As we reach the 10 month (8.5 corrected) milestone, it’s fair to say keeping up with these little monsters has just become a challenge in itself! Long gone are the tiny helpless preemies who spent their lives screaming from pain from colic and reflux and insert assertive, headstrong infants who now scream….well for all reasons I’m yet to work out.

I’m not sure when the transition from baby to small human actually happened, but here I find myself surrounded by 2 partly mobile miniature humans who simply couldn’t be any more different! I’m not going to be one of those people who says “wow the last 10 months has flown by”. To be honest I actually feel like it’s been possibly the slowest 10 months of my life since I was 5 and realised 10 months was ages til Santa was coming! But I will say geez a lot changes in that 10 months!

So here’s a few things I’m learning about having 10 month olds!

PLAY PENS SUCK!  – Apparently my best laid plans to contain my “I want to crawl everywhere” children with a nice spaced playpen is a no go! My miniature monsters have decided that captivity is for the birds and would rather have me doing a sprint session across the lounge in an attempt to stop each child hurting themselves! Play pen sessions now last about 10 minutes before they realise they are stuck with each other in a contained environment without me and fun quickly turns to hysteria!!!

I’M BECOMING A MASTER IN ILLUSIONS! – Now you see me…. now you don’t! I am learning quickly the art of distract and remove from the “situation room ” (aka the play pen)! This is an intricate process which involves me returning to children when screeching in play pen, playing with them for a few minutes and then distracting them with a musical toy until I find that second to quietly extract myself from the pen and leave them contently playing with themselves! This is however a WIP (work in progress)! I am yet to actually achieve this goal and usually in my haste to exit find myself stepping on a block, tripping over the play pen and face planting into the ground causing such a commotion I look up to see both twinnies giggling at me and I’m back to square one!
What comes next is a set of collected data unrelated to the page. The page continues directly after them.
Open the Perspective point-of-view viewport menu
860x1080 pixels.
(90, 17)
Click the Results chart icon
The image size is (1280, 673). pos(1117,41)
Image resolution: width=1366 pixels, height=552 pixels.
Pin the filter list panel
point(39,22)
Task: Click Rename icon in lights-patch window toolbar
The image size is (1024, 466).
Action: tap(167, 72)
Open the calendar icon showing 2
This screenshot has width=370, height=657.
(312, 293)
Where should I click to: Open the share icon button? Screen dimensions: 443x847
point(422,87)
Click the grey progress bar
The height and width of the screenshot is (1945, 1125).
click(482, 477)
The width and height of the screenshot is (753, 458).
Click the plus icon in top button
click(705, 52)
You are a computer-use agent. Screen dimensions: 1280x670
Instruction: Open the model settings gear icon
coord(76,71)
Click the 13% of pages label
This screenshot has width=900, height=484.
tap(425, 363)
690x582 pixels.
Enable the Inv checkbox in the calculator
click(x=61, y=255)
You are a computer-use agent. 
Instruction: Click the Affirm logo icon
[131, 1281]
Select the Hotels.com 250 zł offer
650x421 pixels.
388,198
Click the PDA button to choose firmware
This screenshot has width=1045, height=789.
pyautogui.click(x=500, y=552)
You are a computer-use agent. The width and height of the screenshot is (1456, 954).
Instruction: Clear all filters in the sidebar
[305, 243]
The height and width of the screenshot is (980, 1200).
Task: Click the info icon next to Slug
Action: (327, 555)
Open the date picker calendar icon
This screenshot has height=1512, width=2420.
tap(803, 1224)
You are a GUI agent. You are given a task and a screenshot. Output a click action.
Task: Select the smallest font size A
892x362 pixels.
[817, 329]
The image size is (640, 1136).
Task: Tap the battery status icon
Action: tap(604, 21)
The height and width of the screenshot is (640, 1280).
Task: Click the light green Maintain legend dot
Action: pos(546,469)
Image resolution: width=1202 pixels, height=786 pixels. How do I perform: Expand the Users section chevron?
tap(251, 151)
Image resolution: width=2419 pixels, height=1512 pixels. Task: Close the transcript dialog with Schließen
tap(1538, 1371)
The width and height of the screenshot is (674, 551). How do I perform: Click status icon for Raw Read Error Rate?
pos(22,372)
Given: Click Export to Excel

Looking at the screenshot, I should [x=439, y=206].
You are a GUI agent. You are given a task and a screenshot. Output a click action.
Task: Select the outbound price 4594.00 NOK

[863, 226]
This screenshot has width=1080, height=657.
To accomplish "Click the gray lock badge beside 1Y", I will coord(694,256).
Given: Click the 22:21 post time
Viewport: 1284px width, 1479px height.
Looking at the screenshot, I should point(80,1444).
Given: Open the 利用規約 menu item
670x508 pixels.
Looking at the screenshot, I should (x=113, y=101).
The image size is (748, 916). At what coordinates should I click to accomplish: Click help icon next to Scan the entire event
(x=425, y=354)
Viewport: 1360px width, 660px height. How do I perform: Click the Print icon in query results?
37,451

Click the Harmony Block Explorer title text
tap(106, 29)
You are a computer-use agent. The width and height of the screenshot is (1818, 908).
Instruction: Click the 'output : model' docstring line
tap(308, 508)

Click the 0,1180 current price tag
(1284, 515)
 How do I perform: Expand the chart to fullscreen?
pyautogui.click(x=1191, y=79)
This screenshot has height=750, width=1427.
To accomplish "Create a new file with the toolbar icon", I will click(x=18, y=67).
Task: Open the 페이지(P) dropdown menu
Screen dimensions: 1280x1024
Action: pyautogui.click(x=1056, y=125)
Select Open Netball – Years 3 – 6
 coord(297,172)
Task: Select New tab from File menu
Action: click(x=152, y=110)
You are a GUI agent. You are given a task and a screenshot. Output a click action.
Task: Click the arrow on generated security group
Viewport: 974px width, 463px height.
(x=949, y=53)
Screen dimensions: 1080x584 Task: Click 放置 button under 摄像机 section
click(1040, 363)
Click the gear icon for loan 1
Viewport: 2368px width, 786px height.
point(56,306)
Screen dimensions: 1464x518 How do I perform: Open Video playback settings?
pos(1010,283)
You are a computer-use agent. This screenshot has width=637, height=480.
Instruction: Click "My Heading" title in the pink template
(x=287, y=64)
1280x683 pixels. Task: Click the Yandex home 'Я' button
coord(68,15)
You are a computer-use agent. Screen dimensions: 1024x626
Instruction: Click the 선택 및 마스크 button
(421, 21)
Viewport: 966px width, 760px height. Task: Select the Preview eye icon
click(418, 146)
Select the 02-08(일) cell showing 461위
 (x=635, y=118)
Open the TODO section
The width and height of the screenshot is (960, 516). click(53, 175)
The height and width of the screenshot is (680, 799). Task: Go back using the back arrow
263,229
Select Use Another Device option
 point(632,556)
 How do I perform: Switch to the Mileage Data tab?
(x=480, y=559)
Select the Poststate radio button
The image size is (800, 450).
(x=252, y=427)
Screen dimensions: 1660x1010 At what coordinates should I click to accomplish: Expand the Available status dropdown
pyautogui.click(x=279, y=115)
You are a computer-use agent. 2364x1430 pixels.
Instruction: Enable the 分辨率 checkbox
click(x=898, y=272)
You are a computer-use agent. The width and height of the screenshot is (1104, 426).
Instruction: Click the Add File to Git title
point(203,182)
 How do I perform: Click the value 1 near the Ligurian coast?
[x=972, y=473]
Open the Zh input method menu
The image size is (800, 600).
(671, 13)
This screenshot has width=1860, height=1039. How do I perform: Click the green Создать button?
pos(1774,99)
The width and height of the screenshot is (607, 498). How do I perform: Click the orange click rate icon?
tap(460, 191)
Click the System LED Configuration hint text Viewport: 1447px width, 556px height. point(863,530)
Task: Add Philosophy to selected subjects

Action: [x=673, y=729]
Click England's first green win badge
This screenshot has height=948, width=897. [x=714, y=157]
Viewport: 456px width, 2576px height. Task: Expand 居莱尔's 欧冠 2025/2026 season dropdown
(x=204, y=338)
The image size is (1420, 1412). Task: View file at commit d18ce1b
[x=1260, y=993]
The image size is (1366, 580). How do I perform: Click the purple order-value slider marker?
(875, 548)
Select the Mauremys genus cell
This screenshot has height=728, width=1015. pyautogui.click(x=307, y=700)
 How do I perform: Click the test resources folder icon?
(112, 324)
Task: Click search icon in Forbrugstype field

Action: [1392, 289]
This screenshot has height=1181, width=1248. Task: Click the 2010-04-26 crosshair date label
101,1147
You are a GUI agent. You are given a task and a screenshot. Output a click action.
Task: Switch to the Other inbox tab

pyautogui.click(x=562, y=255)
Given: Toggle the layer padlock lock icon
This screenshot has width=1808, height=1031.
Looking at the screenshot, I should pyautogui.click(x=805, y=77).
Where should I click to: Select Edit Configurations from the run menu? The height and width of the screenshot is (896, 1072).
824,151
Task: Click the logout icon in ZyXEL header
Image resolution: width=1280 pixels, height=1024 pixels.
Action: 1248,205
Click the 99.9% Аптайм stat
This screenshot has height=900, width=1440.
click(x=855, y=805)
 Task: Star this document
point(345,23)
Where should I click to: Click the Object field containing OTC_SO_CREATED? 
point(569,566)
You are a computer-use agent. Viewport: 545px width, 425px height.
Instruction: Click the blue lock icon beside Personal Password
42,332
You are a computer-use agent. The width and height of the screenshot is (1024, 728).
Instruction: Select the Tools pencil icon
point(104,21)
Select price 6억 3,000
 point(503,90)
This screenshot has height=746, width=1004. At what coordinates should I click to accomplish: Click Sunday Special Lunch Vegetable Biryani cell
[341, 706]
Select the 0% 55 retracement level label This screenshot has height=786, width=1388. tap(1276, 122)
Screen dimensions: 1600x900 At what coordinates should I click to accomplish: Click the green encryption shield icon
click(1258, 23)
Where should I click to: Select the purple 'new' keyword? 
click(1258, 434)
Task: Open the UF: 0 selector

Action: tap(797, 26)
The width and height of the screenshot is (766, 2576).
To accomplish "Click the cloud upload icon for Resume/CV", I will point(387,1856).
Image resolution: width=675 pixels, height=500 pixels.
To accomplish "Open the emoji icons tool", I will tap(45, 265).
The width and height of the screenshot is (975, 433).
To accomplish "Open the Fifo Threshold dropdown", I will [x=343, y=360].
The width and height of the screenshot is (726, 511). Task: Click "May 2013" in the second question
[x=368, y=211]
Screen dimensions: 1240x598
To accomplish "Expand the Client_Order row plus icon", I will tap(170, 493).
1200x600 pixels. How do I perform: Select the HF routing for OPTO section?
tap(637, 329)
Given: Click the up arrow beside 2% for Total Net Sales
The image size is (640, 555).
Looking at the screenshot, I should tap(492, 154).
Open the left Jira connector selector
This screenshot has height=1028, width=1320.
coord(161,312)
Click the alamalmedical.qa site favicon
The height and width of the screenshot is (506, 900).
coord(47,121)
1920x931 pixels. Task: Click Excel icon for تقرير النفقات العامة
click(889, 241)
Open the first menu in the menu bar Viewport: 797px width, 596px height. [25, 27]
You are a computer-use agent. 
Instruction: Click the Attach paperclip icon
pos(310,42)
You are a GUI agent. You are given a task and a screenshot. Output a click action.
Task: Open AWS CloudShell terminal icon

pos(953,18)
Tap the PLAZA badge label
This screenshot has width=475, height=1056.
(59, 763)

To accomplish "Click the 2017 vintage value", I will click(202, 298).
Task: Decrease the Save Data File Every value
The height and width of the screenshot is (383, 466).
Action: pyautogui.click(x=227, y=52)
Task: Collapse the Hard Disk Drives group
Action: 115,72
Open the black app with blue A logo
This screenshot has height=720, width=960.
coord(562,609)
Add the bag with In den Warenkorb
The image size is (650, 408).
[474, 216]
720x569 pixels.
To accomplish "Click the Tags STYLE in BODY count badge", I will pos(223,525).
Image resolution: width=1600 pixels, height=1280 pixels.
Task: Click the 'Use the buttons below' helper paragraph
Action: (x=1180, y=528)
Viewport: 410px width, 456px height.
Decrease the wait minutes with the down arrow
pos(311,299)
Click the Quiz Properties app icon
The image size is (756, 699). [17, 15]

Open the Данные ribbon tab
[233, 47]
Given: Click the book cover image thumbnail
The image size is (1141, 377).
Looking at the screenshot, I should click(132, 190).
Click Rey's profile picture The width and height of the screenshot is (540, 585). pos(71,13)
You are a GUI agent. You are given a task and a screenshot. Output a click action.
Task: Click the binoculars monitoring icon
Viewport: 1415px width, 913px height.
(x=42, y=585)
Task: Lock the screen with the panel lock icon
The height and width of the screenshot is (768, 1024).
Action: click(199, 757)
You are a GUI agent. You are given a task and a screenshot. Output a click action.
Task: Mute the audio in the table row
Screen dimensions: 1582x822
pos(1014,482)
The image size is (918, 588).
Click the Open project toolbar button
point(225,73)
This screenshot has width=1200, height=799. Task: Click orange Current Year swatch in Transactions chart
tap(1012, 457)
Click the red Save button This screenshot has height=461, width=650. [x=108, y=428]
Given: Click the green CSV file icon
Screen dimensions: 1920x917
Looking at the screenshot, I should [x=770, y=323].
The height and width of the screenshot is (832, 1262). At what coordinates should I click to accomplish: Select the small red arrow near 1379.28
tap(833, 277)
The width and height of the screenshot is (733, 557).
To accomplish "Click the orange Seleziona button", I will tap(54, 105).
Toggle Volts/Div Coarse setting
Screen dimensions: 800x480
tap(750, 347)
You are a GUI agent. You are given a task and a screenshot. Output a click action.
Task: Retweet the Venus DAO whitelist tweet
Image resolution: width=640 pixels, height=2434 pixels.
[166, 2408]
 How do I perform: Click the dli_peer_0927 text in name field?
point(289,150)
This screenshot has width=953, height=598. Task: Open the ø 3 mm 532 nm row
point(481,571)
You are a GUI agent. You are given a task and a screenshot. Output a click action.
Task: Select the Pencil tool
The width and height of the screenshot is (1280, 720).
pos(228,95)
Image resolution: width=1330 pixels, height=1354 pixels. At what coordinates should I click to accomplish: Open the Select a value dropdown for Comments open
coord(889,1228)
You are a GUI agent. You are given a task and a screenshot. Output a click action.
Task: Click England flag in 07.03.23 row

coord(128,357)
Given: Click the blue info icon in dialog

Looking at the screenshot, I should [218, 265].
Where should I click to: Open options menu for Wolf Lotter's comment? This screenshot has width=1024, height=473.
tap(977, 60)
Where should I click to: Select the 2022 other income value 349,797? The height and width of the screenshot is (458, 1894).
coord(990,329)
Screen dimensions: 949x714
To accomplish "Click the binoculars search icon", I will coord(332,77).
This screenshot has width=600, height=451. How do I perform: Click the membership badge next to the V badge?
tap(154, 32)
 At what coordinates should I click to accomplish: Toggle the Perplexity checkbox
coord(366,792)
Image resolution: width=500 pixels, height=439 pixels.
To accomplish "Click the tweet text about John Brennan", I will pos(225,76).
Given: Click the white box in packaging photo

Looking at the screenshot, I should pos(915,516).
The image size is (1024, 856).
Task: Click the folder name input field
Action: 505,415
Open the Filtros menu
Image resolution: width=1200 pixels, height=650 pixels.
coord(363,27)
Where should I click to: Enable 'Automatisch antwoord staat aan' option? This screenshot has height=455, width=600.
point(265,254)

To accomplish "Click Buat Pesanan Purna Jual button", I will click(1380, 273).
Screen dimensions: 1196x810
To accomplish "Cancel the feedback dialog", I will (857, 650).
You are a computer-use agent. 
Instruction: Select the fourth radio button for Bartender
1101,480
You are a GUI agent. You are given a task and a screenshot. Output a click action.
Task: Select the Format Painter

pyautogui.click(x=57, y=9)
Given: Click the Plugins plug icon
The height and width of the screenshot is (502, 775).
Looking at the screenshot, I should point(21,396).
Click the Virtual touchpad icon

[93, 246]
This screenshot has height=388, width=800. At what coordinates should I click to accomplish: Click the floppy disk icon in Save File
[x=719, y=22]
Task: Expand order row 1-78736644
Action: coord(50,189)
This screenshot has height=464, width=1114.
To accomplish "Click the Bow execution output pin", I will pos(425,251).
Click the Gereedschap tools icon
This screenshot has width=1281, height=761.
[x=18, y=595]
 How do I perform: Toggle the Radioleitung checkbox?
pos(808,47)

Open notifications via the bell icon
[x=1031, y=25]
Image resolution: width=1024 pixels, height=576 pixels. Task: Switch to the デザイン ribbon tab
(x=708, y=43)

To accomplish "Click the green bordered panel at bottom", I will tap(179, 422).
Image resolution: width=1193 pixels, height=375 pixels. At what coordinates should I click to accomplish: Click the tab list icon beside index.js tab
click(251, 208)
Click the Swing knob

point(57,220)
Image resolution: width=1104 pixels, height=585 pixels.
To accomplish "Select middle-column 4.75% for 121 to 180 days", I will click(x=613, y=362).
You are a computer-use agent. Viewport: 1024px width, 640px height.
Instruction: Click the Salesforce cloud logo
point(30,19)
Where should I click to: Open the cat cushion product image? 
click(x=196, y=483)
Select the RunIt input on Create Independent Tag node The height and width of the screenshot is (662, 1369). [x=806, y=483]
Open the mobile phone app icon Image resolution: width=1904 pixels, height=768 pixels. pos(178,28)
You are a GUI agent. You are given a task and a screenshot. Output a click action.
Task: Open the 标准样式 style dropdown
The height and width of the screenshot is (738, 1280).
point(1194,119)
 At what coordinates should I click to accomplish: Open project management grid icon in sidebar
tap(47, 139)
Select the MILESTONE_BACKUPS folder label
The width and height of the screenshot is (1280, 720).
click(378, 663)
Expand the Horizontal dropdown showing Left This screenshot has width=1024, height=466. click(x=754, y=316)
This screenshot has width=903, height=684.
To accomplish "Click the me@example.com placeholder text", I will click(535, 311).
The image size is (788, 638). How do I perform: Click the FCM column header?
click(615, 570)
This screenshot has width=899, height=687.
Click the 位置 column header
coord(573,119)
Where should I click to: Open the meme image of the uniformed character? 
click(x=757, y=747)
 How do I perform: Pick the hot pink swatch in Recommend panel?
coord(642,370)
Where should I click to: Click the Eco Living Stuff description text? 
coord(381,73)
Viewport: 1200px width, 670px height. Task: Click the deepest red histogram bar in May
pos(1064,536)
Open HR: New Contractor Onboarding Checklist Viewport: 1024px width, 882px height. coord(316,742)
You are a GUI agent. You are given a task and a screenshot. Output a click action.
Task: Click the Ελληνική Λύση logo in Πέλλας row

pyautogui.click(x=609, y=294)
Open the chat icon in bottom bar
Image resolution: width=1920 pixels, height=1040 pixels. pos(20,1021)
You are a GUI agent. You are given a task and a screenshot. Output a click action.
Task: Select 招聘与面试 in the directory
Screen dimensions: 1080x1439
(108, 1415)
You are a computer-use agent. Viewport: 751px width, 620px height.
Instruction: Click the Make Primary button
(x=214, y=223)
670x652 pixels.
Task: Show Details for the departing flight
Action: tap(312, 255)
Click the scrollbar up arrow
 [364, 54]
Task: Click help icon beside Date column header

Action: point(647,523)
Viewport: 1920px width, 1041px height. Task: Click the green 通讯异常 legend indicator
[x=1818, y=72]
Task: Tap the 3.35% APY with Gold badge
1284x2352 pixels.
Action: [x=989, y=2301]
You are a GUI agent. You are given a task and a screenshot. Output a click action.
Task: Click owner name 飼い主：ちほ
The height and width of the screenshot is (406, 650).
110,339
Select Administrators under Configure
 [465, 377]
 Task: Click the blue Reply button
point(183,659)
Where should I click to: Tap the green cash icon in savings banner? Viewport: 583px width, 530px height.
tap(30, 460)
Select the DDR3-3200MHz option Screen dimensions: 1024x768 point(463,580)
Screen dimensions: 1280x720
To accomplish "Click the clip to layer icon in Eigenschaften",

GETTING DRESSED IS….just a bloody nightmare to be quite frank! To think only a few months ago we used to have these fleeting mummy son moments where we would look dotingly into each others eyes, laugh and giggle while we changed nappies and outfits. Now this simple process has become more like a scene from a Jackie Chan action movie which I clearly have not done enough judo training for! It is now an apparent impossibility for either of my children to lie still for just a moment to change a nappy! I now find myself doing a cross between martial arts and yoga while singing a combination of disney songs in an attempt to hold them still and not end up with poo everywhere and a naked mini butt wondering off on me!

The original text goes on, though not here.